ネットショップの印象は、載っている写真に大きく左右されます。
特に野菜・果物のネット販売は、食べ物を扱っている為、良い写真は売上アップにつながります。
また、一生懸命作った野菜・果物が、ホームページにおいしそうに載っていると、単純に嬉しいですよね。
でも、頑張って自分で撮った写真を見ると、イマイチだったりします。
普通のデジカメだから仕方ない、と思っている農家さんもいるかもしれません。
しかし、写真は基本の撮り方を押さえるだけで、普通のデジカメでも、十分良い写真を撮ることができます。
高いカメラを買わなくても、ネットショップの印象を良くする事ができるのです。
今回の記事では、カメラ初心者の農家さんに向けて、写真の撮り方の基本を説明します。
しっかり読んで、ネットショップの写真をレベルアップし、売上アップにつなげましょう。
1.高いカメラを買うよりも、写真の撮り方が大事
ネットショップ用の写真の場合、必ずしも高いカメラである必要はありません。
なぜなら、ネットショップでは、売れる商品写真が必要なのであり、きれいで芸術的な写真である必要はないからです。
もちろん、高いカメラの方が、キレイに撮れる分、写真で表現できることが広がります。
しかし、カメラ初心者の人の場合は、いきなり高いカメラを買うよりも、まず写真の撮り方の基本を理解する方が大切です。
基本的な撮り方を押さえれば、1~2万円の誰でも持っているデジカメでも、十分魅力のある写真を撮ることができます。
今回の説明で使う写真は、私の母(61歳)が持っていた、パナソニックの古いデジカメで撮りました。(DMC-FX60)
数年前に近所の電器屋で1~2万円くらいで買ったそうです。
これくらいのデジカメであれば、どこの家にもあると思います。

→ **提供情報**:
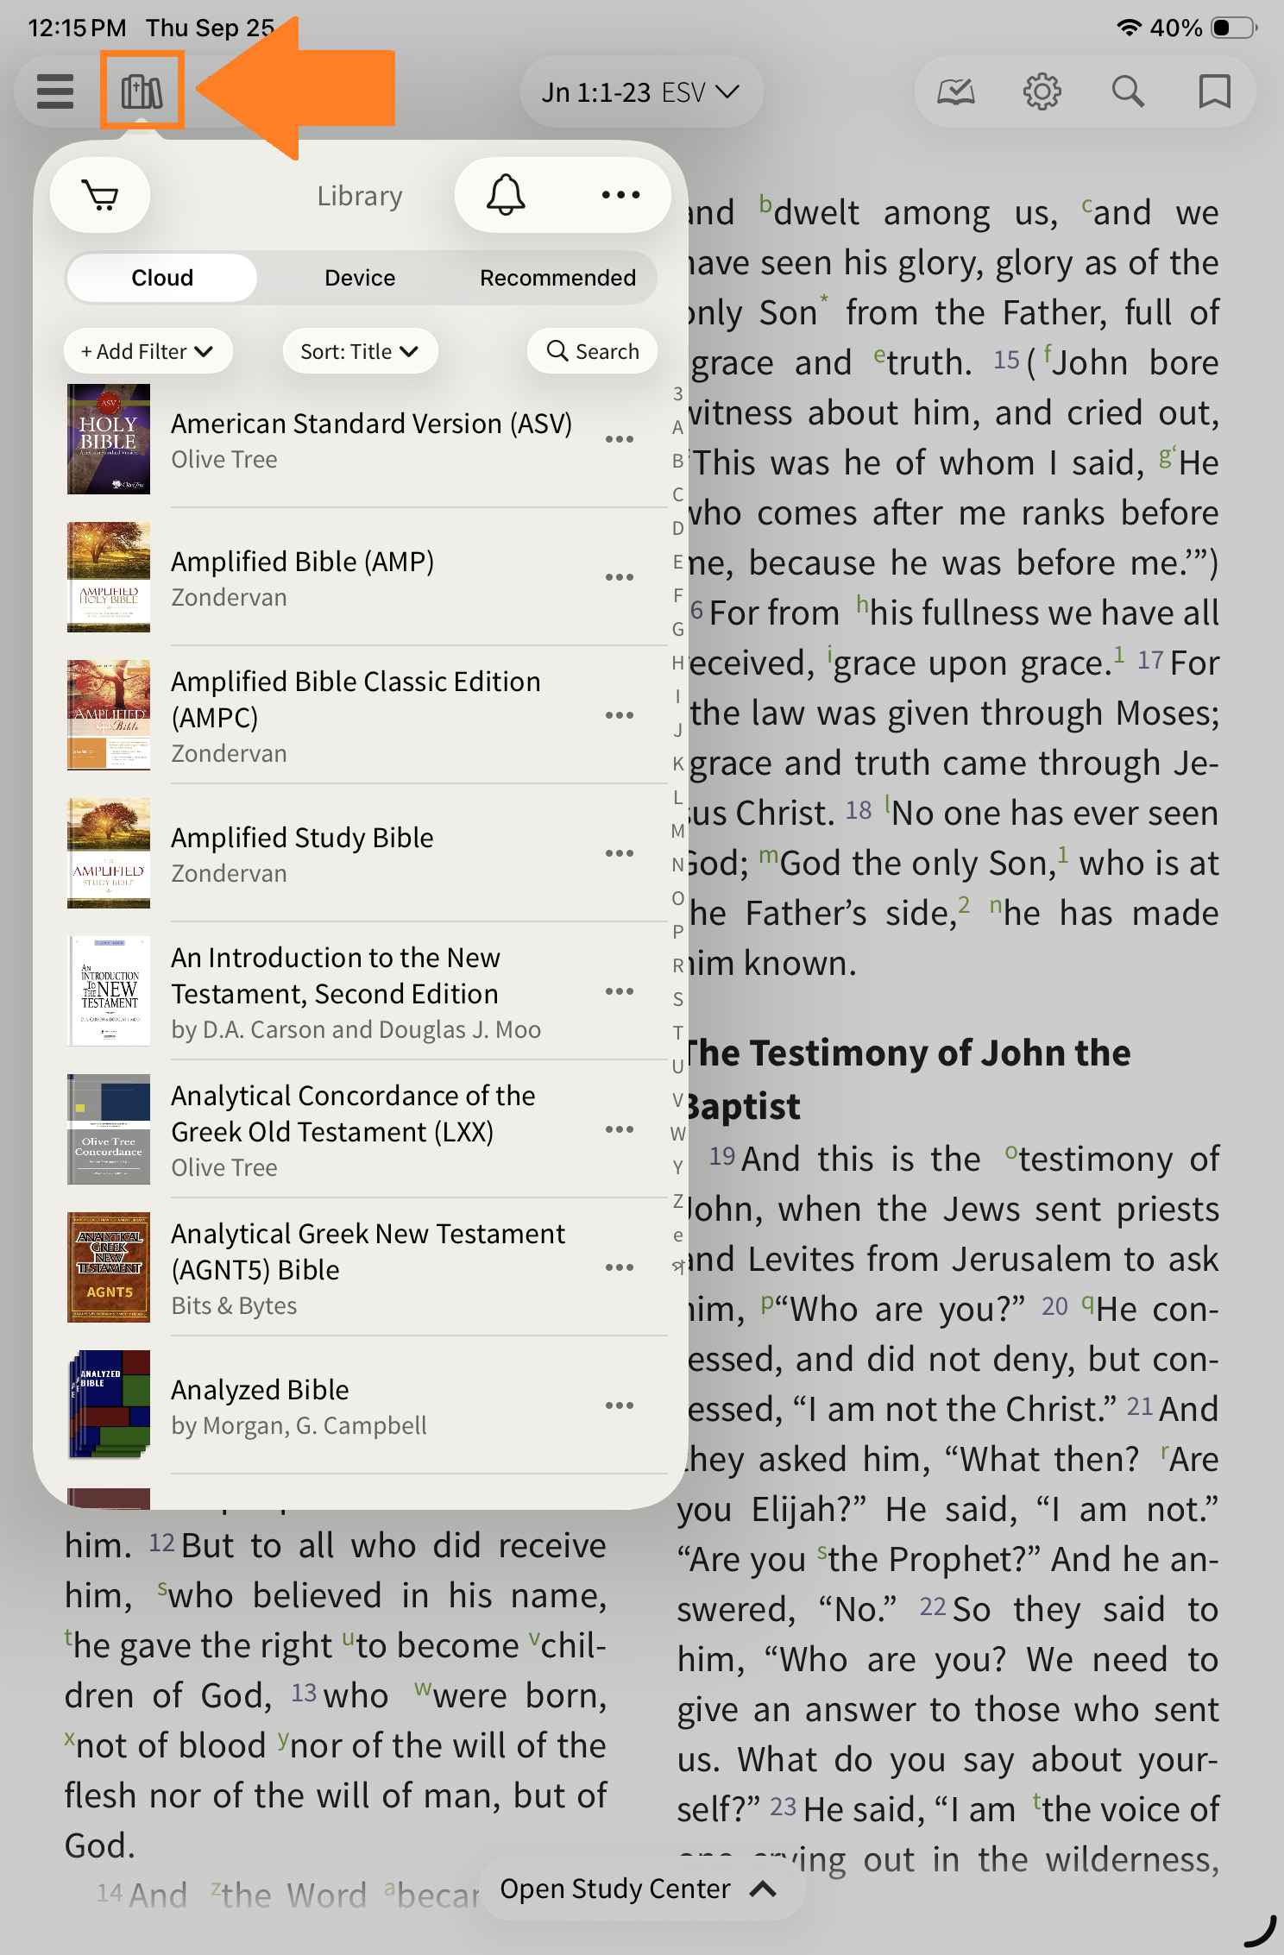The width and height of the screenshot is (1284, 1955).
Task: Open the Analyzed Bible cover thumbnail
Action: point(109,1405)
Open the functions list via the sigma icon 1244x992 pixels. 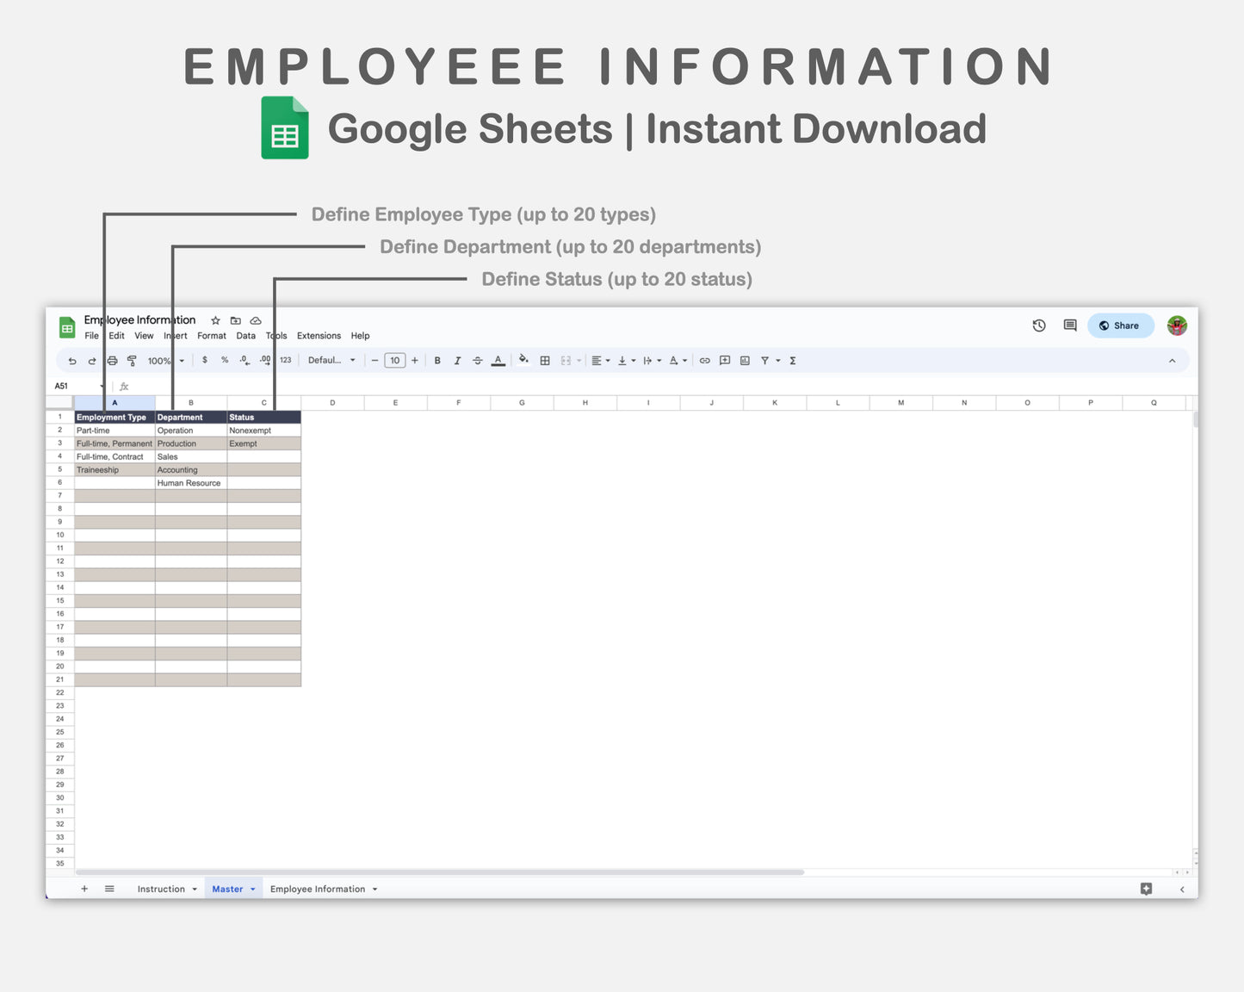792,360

→ **作業内容**:
(1) 引用文で、説明に使う写真を撮ったデジカメは、どのメーカーのどの機種ですか。
(2) 引用文の「ネットショップの印象は、載っている写真に大きく左右されます。」から「高いカメラを買わなくても、ネットショップの印象を良くする事ができるのです。」までを、一字も変えずに書き写してください。

→ **以下に解答**:
(1) パナソニックのDMC-FX60です。

(2)
ネットショップの印象は、載っている写真に大きく左右されます。
特に野菜・果物のネット販売は、食べ物を扱っている為、良い写真は売上アップにつながります。
また、一生懸命作った野菜・果物が、ホームページにおいしそうに載っていると、単純に嬉しいですよね。
でも、頑張って自分で撮った写真を見ると、イマイチだったりします。
普通のデジカメだから仕方ない、と思っている農家さんもいるかもしれません。
しかし、写真は基本の撮り方を押さえるだけで、普通のデジカメでも、十分良い写真を撮ることができます。
高いカメラを買わなくても、ネットショップの印象を良くする事ができるのです。